Thoughtworks is an engineering-led consultancy with a long modernization record. Its public client story describes moving a leading global financial institution from a monolith to microservices, which Thoughtworks says enabled a lending business worth $800M in new revenue. In 2026 it launched Agent/works, a governed runtime and control plane for running agents in production.
Where it beats us: if the real blocker is the core platform, not the AI layer, Thoughtworks has the bigger modernization track record. The catch: that public case is a platform rebuild, not a production AI system, and the client is not named. See Ryz Labs vs Thoughtworks.
Globant is a NYSE-listed firm with about 27,000 technology professionals. Its AI Pods, launched in June 2025 and now sold through the Glob.AI platform, are a monthly subscription with token-metered capacity: AI agents do the work, supervised by Globant experts. It runs a Financial Services AI Studio and reports that an unnamed large financial institution completed a COBOL migration in 2 months instead of the 14 projected.

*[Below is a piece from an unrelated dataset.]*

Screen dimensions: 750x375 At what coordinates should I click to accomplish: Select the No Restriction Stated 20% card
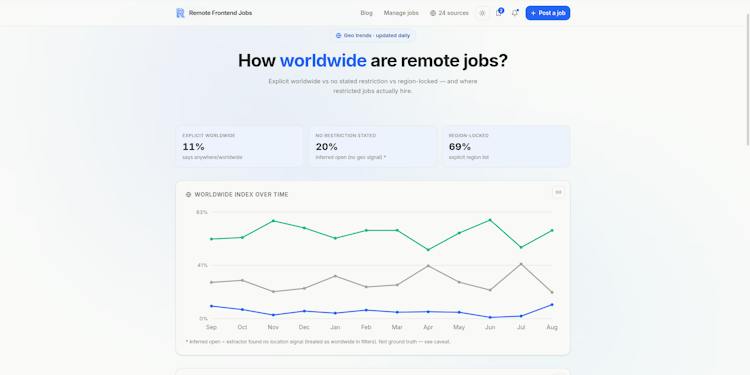pyautogui.click(x=373, y=146)
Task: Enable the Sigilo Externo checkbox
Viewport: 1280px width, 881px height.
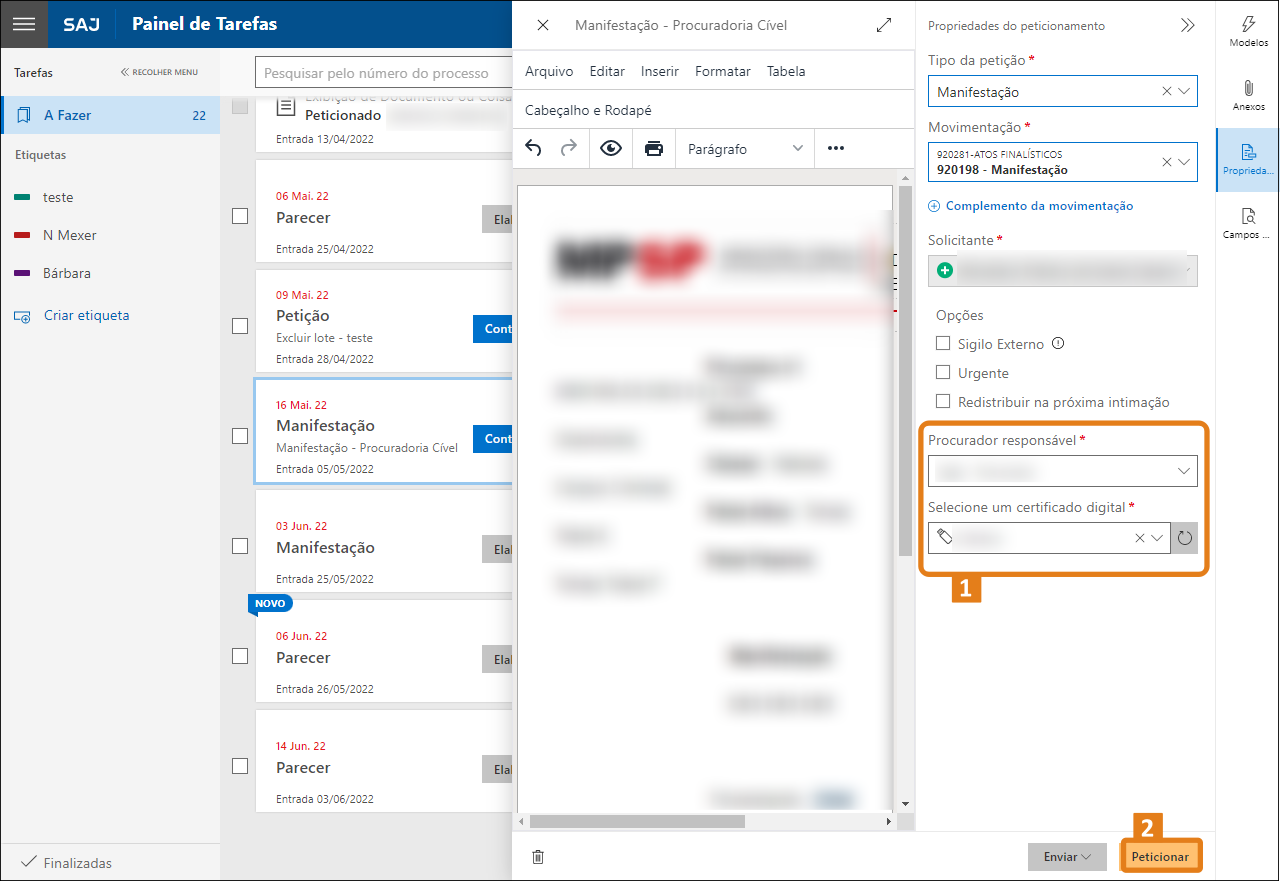Action: (x=942, y=344)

Where it beats us: scale and a SKU-like way for procurement to buy. The catch: you pay for supervised agent output, not a dedicated named team, and AI Pods are still young ($20.6M ARR against about $2.45B in revenue). We found no named financial institution case study for AI Pods.

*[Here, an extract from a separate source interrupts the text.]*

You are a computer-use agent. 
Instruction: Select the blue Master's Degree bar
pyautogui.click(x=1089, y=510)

Turing's core business supplies training data and evaluations to frontier AI labs. It also sells "Intelligence for BFSI" build work through pods and forward-deployed engineers. On its own site it reports a 45% cut in underwriting timelines and 50% less audit prep time for unnamed clients.
Where it beats us: depth at the model layer and a very large talent pool. The catch: enterprise build is newer than its lab business, and time-zone overlap depends on who gets staffed.

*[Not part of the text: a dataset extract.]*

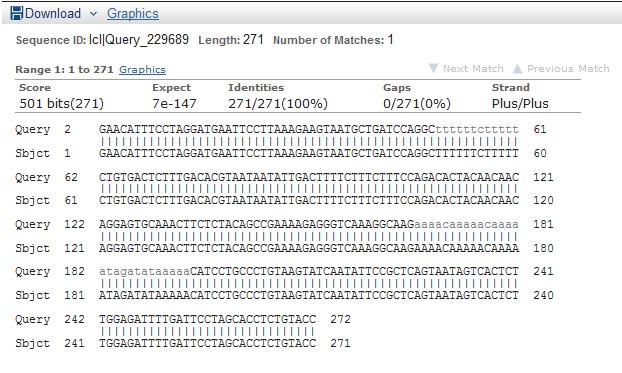622x373 pixels.
Task: Click Query line starting at position 2
Action: 280,129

Tribe AI is the closest boutique to us: forward-deployed engineers from a senior contractor network, working in Map, Build and Activate phases. It joined Google Cloud's Gemini Enterprise for Legal and Financial Services program in August 2026.
Where it beats us: it covers strategy and adoption, not only engineering. The catch: per TechCrunch, its talent works on contracted projects, which can affect continuity on long engagements, and its public financial work is with consulting firms rather than named financial institutions.
If you want one high-value AI system built and running in production: Ryz Labs. You get a senior pod inside your cloud and repos, on New York hours, with weekly demos you can hold us to. Our teams have shipped the kind of work financial institutions care about, from a compliance system that has handled 8,000+ documents for a global capital management firm to a fraud system that has surfaced $5.94M in confirmed fraud. When it's done, your team owns it.
If you're running a multi-year program across dozens of systems: EPAM. Its FS bench and scale fit that job better than any boutique.
If the core platform is the blocker: Thoughtworks, then bring in an AI team once the foundation moves.
If procurement wants a consumption-priced SKU: Globant (see our AI pod team providers guide). Accenture, with its Anthropic Business Group, also belongs on a big-consultancy shortlist.
It depends on scope. One system with a clear owner fits a senior pod. A program spanning many systems and years fits a large firm.
Not that we found. Every provider here, us included, publishes anonymized results. References under NDA are the honest way to check.
Ask in writing. Our pods build in your repos and cloud and can hand the system over. Turing also says clients keep code and IP. Check the terms on agent-subscription models.
A pod owns an outcome as a team; staff augmentation adds individuals under your management. We explain the trade-off in dedicated AI teams vs staff augmentation.
Everything here was checked against each company's own site and public sources in October 2026. Vendors change terms often, so confirm before you sign.